The two were arrested during a series of raids in the Brussels area and the nearby city of Liege, with authorities claiming they were part of a “serious threat” to several sites in Brussels’ tourist-packed city center, including the police headquarters and Grote Markt, the city’s most popular tourist attraction, according to Reuters.
The announcement comes only a month after Belgium became the focus of intense global scrutiny in the manhunt for perpetrators of the Nov. 13 terror attacks in Paris, which killed 130 people and were carried out by at least nine people with connections to the European nation. Among them is Belgian-born Salah Abdeslam, believed to be the only direct participant in the attacks who is still alive and on the loose.
Although the prosecutors’ office said this week’s raids are not connected to the Paris attacks, the announcement draws renewed attention to Belgium’s ongoing difficulties in staunching the rise of radical Islamism within its borders. Indeed, the country is believed to have more than 500 citizens fighting alongside ISIS in Iraq and Syria, a greater proportion than any other European country, the New York Times reports.

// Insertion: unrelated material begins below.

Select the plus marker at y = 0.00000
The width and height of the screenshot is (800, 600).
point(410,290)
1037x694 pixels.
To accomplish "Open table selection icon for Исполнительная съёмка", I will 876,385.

This “well-developed underground jihadist pipeline” has drawn the ire and fear of many Belgians over the past year, including King Philippe, who spoke in blunt terms of the country’s terrorist threat in his annual Christmas address to the nation last week.

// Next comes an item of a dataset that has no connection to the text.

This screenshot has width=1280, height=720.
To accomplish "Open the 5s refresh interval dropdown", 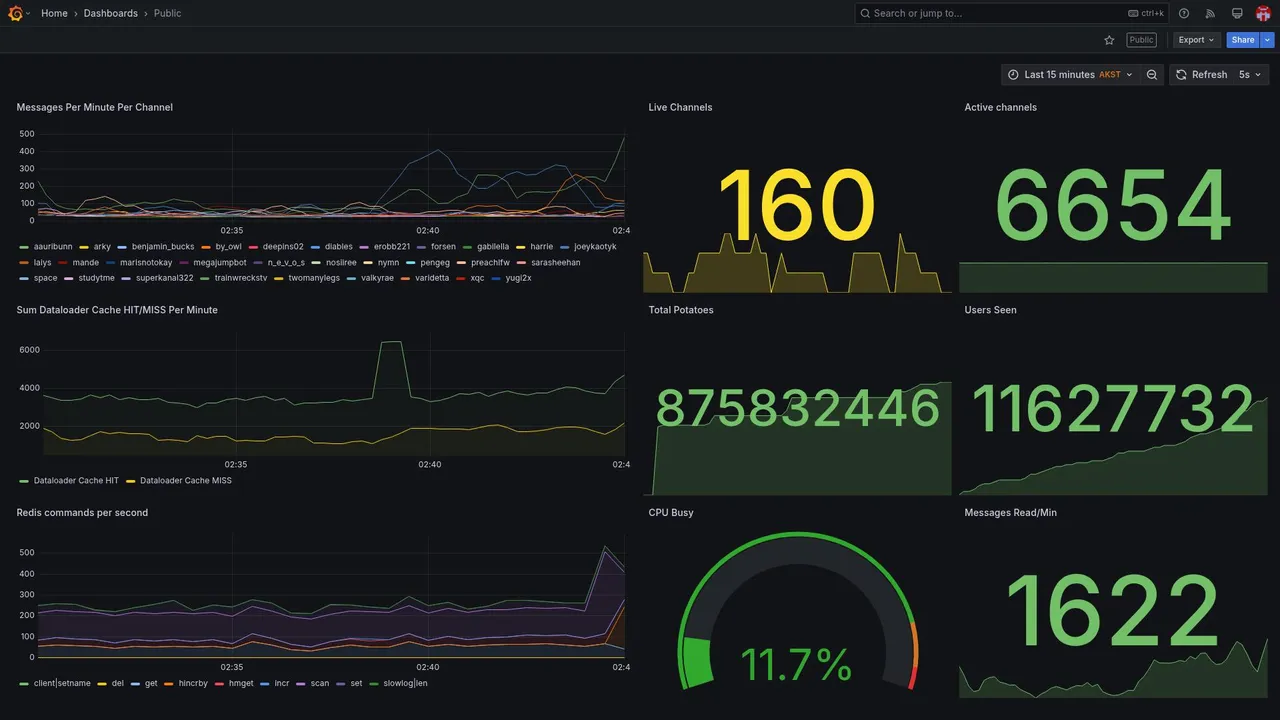I will click(1250, 75).
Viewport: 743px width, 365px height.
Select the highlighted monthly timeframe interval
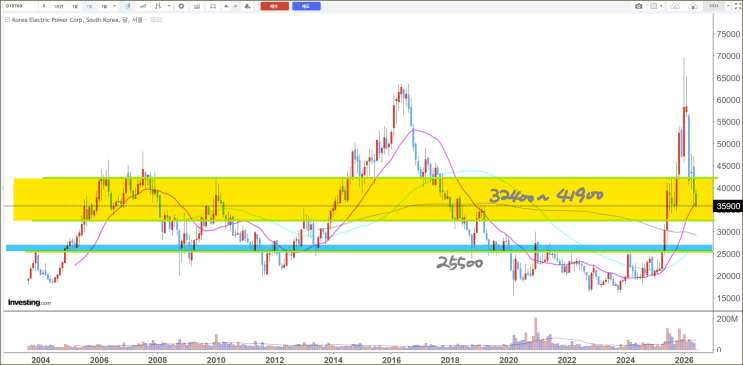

“We continue, unfortunately, to be marked by the dramatic attacks perpetrated in Paris, and realize the dangers that continue to weigh on us,” he said, according to the Times. “The recent events proved how important it is to invest in justice, the police, the army and intelligence services.” (The King went on to point to the need for the country to also invest in ending “all forms of stigmatization and segregation, and helping people who are drawn to fanatical indoctrination to resist.”)

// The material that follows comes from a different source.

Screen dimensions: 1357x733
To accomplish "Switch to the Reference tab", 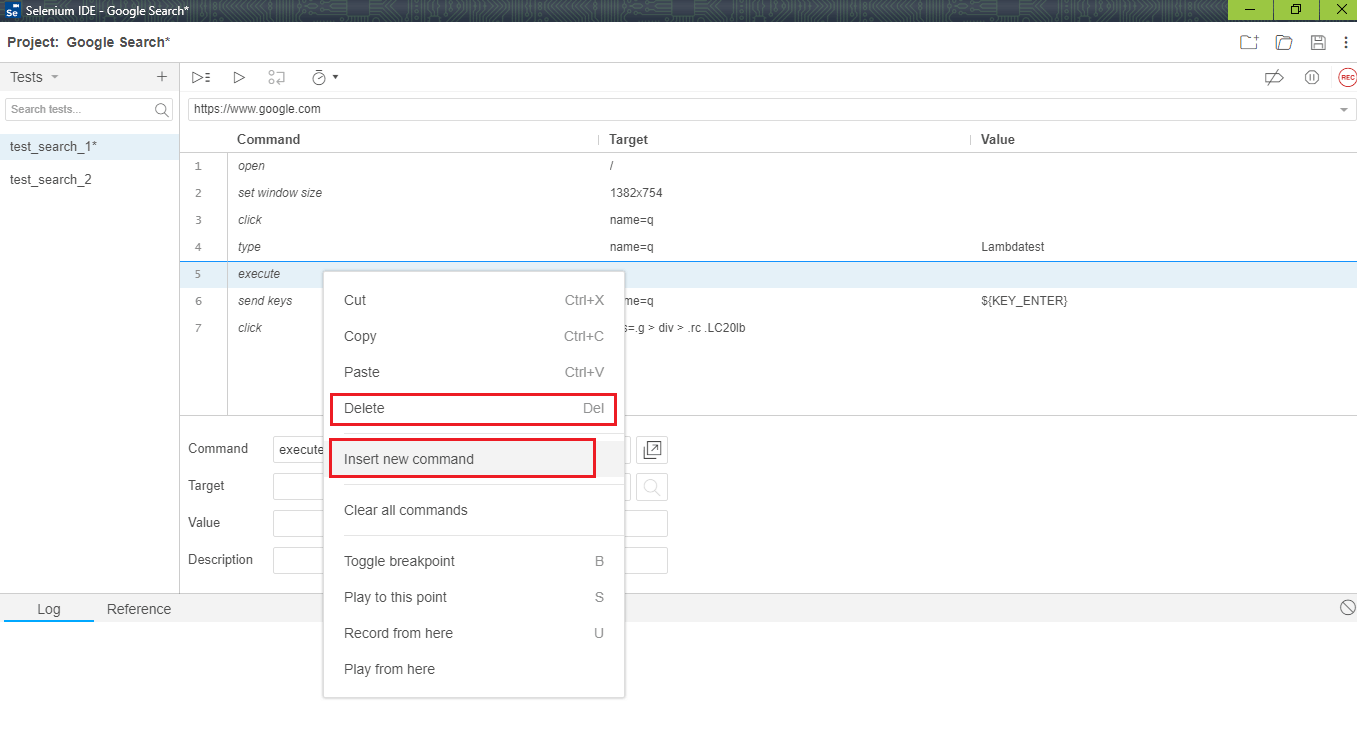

As the Times reported last week, Prime Minister Charles Michel has instigated a muscular response to the crisis, announcing major overhauls of both the police and military in the wake of the Paris attacks.
The government will spend 9.2 billion euros, about $10.1 billion, to replace the country’s aging F-16 fighter jets and buy two new warships, while the national police force will be restructured to send 2,500 more uniformed officers into the field and to focus their efforts around terrorism and major crimes.
The raids initially netted six suspects, but only two were held on terror charges, reports the Wall Street Journal. Of the two, one was described as “leading and recruiting” for a terrorist group and the other as “allegedly participating in a terror group's activities with the aim of committing terror offenses,” NBC News reports. The prosecutors office did not say whether the suspects were male or female and did not release any further information on their identities. No ammunition was recovered during the raids.
Meanwhile, the arrests threatened the uneasy calm that has returned to Belgium after a four-day lockdown in November during the manhunt for the Paris suspects. As the WSJ noted in the wake of today's announcement,
Since then, life has largely returned to normal in Brussels, albeit with a stepped-up presence of police and military personnel in shopping areas, hotels and government offices. Still, prosecutors have continued their investigation announcing a steady stream of searches and arrests connected to on going terror investigations.